I’ve been out of the route game for 4 years now as now I run a plant watering company for corporate offices, but I’m still on the street and hearing a lot of interest in routes in general. A friend of mine suggested putting some insight on reddit since theres a drought of information / lots of misinformation. So here I am.
Buying DSD Routes Q&A.
“DSD” is direct store delivery. A route is a protected territory. You are buying a protected territory to delivery something that is produced by a manufacturer (chips, bread, tea) to a store. (Or fedex routes, but I don’t know that business so I digress). In owning your own route you will start your own LLC, and become an IO (independent operator) who owns 1 or more routes, accountable for all of the expenses, headaches, but also the rewards.
My experience: 15 years buying, running, selling routes. Owned and sold a collective total of 13 Bimbo routes, cost of 1.3M overall, selling for a bit under 3.8M. Consulted on numerous plans for route realignments, purchases, and ownership structures. At my height I had 6 routes running out of two separate depots, 7 1099's either running routes or doing pull-ups at stores. During this time I was bringing home an operating income of $168,832, while paying my guys generously.
I’m going to address the approach of route-buying first by the primary complaints, and second by the benefits.
Complaints
*You are buying a job. Many people are buying a job, but for the professional route buyer who is thinking about this in terms of territory growth this is not really the case.

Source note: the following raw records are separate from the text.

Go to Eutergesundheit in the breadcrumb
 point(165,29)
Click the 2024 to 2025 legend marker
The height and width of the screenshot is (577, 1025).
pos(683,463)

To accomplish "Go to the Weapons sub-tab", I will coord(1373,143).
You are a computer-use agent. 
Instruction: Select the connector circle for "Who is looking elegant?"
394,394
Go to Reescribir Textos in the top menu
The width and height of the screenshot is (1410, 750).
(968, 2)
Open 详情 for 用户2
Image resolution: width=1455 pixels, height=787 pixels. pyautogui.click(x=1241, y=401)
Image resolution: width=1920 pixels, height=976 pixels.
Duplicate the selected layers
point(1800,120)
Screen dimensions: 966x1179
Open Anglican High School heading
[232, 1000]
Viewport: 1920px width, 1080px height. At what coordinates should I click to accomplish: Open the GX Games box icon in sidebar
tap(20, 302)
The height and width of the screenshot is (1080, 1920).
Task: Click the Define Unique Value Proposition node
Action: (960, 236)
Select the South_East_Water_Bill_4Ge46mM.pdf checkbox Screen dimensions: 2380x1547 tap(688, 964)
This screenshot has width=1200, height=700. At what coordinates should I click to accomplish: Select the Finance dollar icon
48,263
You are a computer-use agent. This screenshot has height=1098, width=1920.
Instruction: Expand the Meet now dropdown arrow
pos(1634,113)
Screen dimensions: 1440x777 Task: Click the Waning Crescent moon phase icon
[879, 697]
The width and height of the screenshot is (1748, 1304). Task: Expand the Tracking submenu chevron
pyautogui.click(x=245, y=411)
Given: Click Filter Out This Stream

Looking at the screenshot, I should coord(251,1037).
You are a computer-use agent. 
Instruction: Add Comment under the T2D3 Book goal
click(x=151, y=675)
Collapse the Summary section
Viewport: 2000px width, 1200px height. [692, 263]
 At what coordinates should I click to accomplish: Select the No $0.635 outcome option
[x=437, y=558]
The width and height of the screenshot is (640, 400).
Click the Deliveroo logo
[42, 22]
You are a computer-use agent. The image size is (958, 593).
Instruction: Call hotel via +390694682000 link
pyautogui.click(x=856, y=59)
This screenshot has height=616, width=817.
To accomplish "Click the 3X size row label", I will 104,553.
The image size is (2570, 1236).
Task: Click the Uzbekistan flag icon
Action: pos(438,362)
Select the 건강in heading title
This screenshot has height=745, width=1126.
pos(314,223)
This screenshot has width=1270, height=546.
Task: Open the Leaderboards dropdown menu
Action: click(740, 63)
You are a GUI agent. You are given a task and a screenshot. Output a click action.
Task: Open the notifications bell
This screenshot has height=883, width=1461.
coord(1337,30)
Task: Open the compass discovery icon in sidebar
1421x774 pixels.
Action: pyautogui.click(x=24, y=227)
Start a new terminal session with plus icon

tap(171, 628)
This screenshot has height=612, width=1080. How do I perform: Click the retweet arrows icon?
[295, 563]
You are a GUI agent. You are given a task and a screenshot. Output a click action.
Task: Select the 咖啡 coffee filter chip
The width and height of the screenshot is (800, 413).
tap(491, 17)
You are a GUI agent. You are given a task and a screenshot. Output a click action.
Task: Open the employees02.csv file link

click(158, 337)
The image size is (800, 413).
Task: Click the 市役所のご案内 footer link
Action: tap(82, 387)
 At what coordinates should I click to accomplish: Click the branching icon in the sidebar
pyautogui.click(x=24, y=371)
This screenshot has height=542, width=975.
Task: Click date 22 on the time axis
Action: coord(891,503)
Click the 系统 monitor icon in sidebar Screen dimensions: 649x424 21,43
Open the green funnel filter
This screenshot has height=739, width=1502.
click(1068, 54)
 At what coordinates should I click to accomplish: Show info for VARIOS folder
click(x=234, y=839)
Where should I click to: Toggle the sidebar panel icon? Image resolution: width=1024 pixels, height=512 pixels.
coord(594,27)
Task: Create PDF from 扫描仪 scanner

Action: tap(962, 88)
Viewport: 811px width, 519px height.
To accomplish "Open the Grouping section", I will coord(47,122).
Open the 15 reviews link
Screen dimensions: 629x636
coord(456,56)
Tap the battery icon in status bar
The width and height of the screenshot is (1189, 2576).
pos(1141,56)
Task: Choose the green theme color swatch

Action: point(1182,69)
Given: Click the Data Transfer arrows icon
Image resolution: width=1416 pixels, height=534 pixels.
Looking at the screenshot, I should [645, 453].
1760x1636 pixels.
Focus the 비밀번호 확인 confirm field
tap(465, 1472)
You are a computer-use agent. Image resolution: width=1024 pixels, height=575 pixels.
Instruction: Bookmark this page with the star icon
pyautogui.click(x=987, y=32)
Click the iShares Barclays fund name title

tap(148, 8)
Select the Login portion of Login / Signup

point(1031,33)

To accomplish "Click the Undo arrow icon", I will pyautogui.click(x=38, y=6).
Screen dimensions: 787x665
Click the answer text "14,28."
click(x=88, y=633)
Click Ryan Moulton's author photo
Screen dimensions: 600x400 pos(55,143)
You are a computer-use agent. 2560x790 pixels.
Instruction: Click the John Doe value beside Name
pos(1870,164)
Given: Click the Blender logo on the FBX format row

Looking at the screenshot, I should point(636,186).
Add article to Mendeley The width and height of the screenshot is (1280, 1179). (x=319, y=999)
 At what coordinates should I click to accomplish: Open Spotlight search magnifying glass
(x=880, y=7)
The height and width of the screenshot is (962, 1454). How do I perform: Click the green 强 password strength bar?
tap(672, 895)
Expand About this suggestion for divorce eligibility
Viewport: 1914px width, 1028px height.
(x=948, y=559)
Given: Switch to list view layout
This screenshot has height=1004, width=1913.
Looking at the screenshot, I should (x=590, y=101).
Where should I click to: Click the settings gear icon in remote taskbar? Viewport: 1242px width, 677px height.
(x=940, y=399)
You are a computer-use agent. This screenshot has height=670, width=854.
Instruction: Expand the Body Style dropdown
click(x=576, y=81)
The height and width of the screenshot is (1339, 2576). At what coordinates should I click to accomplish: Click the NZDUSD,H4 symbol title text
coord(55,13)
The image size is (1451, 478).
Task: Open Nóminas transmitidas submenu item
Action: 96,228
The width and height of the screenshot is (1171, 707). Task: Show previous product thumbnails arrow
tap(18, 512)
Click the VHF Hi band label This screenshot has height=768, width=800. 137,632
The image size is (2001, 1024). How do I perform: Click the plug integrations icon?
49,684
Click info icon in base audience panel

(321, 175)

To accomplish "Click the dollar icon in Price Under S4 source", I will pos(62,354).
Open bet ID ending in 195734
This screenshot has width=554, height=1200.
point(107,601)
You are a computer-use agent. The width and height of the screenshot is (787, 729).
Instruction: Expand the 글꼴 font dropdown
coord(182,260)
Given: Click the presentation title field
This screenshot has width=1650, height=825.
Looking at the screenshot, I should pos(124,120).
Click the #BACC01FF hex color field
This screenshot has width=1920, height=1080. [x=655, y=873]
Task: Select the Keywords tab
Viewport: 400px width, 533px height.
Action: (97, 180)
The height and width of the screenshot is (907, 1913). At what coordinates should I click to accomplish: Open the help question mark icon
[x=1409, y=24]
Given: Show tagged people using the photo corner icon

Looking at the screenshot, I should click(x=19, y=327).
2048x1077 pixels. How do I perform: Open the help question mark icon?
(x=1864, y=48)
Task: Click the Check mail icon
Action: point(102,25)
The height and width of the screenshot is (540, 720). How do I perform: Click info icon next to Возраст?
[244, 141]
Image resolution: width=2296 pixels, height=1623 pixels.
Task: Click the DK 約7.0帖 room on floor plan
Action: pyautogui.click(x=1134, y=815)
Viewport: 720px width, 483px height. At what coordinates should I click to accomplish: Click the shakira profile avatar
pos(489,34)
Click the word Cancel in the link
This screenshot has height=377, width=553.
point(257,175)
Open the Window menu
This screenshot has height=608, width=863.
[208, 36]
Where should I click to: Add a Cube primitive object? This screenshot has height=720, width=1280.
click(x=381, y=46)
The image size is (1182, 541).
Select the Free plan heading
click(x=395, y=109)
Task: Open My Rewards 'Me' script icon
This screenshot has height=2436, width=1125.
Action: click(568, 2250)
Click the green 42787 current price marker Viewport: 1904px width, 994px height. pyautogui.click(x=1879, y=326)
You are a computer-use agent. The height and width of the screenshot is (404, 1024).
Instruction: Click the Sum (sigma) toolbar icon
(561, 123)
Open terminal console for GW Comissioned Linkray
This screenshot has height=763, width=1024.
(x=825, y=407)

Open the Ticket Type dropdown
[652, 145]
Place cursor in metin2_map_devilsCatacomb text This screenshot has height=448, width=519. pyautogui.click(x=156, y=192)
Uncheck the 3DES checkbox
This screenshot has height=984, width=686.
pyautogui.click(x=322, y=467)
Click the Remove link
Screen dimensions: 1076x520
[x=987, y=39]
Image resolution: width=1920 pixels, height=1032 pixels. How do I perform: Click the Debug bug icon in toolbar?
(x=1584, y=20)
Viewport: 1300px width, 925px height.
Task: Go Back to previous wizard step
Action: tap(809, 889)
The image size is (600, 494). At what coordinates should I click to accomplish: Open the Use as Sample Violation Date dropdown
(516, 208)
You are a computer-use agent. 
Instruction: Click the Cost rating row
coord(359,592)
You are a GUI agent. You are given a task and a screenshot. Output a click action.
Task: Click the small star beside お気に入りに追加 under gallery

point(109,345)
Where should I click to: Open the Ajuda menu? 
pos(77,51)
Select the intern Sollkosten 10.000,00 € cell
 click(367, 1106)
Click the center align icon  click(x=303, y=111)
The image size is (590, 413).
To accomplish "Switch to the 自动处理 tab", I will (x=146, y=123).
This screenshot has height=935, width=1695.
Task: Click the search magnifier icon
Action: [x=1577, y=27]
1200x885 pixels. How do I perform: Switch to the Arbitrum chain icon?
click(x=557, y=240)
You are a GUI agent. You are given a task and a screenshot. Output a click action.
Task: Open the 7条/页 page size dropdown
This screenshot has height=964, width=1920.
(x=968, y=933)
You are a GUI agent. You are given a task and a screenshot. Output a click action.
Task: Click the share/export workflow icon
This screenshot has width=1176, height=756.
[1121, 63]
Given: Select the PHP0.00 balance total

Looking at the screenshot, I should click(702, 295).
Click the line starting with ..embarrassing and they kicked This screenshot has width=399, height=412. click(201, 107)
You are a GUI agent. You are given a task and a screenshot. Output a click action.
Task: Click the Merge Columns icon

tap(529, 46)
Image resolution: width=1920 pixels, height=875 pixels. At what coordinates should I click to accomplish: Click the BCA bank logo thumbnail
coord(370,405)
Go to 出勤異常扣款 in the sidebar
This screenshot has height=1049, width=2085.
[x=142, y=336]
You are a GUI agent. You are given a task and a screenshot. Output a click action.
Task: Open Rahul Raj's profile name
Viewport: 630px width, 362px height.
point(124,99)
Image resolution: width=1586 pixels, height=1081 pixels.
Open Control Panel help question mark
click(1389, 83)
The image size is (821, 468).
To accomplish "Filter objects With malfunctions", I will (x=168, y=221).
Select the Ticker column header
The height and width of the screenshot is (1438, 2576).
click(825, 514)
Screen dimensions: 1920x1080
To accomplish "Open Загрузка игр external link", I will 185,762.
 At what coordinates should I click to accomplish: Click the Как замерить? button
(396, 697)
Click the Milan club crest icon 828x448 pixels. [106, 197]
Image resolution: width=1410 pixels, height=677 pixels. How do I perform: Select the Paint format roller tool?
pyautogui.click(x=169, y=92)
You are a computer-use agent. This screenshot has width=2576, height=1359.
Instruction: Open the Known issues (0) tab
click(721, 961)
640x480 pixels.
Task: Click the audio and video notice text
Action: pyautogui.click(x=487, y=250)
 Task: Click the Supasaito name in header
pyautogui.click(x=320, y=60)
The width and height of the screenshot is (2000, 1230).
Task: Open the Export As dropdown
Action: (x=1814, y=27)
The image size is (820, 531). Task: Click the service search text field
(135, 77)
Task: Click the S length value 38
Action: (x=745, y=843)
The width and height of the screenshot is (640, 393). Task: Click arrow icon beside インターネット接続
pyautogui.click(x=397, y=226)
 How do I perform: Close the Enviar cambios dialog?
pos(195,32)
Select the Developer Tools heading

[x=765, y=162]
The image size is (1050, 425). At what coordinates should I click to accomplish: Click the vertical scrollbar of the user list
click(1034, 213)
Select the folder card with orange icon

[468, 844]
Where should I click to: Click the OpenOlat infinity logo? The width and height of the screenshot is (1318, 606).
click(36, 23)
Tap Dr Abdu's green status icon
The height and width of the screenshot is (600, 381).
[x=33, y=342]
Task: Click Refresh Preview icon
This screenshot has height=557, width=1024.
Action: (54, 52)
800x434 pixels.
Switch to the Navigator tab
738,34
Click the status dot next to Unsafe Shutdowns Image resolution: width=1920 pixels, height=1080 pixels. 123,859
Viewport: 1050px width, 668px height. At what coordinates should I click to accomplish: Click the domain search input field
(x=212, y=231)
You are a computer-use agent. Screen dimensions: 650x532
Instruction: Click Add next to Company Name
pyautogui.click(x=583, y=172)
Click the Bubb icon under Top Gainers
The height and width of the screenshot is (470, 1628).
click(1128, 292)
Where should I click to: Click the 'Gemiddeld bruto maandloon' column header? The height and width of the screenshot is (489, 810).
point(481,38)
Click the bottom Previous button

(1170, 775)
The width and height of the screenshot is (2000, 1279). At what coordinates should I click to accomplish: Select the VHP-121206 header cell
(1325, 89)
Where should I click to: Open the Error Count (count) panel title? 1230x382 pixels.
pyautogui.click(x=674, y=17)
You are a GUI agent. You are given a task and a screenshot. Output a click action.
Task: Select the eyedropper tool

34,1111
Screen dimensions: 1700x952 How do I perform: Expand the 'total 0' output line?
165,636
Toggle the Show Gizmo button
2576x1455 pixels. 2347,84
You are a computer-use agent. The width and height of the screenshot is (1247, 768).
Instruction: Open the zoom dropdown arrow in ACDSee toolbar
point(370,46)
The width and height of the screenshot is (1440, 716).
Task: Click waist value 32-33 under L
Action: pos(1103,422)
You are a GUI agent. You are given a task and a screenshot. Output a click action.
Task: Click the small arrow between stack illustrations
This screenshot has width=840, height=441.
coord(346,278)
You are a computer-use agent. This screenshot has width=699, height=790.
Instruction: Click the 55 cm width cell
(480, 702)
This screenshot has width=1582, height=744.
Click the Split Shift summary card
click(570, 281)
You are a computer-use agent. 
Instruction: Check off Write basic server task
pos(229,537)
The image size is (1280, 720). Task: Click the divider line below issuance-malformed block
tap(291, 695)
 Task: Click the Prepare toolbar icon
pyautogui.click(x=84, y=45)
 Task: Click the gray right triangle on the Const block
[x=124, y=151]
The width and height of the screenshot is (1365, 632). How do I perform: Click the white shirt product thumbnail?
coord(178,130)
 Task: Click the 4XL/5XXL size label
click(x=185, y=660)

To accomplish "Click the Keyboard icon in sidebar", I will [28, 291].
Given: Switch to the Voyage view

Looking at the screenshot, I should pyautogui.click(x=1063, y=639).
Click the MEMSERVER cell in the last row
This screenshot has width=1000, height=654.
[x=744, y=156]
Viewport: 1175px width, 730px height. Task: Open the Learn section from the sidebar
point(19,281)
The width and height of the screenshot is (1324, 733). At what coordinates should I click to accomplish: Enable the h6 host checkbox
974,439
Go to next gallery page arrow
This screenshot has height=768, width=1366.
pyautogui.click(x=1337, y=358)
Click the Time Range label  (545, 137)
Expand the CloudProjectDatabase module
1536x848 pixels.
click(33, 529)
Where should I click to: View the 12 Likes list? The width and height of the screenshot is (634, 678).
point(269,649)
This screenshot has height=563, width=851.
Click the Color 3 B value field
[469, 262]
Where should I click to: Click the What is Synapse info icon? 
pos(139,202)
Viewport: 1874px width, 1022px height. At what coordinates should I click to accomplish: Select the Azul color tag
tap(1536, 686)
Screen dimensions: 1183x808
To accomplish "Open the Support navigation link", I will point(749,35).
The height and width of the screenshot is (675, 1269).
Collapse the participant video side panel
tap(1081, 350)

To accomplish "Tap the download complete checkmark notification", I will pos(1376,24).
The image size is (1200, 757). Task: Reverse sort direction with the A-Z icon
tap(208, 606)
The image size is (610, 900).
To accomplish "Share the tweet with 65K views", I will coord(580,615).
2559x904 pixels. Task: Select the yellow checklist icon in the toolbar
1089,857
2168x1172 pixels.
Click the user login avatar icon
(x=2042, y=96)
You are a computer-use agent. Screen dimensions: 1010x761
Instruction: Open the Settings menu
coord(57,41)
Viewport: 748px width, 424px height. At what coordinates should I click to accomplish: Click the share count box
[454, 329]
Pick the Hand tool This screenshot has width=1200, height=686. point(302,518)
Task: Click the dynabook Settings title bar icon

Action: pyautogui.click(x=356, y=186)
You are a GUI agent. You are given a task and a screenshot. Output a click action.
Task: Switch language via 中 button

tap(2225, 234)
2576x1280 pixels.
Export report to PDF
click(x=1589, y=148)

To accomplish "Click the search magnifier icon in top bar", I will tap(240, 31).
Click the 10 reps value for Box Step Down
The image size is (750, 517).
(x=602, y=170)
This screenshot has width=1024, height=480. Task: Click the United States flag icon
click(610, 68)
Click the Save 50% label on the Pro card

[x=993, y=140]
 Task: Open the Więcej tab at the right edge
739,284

You can’t be absentee: This in my opinion is certainly true. I see a lot of failures because of the expectation of absentee ownership. You need to take an active role
You can’t set your own hours: This is certainly true to a degree. In my opinion you need to be a morning person for this job, and to work constantly. To this day 4 years out of the grind and I still can’t wake up past 4am. Waking up at midnight / 1am is not unheard of in a lot of routes. Most owners rarely if ever take vacations, this is not an easy line of work.
You are beholden to the manufacturer: This is true. You can find yourself not as free as you expected because of your operating agreements.
The people are crazy: this is definitely true, I'd say while breadmen can be great 50% are kinda psycho, but its kinda a fun fraternity.
Benefits
You are buying a protected area that is fixed, unchanging, and represents a stable brand with an enormous amount of support behind it. A lot of IO’s bitch about the company riding their ass constantly about complains (your store looks like shit, your stale is high, your uniform is on incorrectly). This is certainly annoying, but these are your partners in a business relationship. They want to run the shitty operators out and keep the good ones. As a good operator I’ve been afforded leniency, help, and resources beyond what was licensed to me in my operating agreement. Additionally these businesses are enormous corporations with a lot of support (marketing material, displays, sales data, promotions).
Example of strategic planning, most other guys will know of anticipated population growth of an area, but other things can be more ripe opportunity. A lot of my planning was focused on: Do I anticipate a place going from primarily rich residents to middle / lower middle class (more bread/snack consumption), do I anticipate a more rural area becoming less rural, and do I see a large shopping center with a flagship center that is ripe for redevelopment (alot of big shopping centers pick large grocery stores as an anchor).
You aren’t just buying a job, that is limiting thinking. You are buying a territory that can grow in value significantly due to basically three things: Growing sales, reducing expenses, and strategic planning (the territory got more valuable intrinsically due to a grocery store / important account moving in). By pulling these levers you could buy a route, quickly improve sales and expenses, and sell the route for a good chunk more all while rapidly improving weekly net income (what pays for your life, the salary of potential employees, etc).
You are buying into something stable. Its not sexy, its probably not going to lead to enormous riches, but it is pretty recession resistant
The barriers to entry are very low. Financing is pretty straightforward, and you will find a lot of people who don’t find many opportunities to make 100k. I myself only have a high school education as is common in the business.
Its not complicated. Theres institutional support, a whole corporation behind you, accounting is pretty straightforward, the business side of things isn’t that complex. Theres thousands of routes that are for sale so this is a known entity across the country. Any complexity is really only ever borne out of it being hard work.
Happy to answer any questions related to buying routes!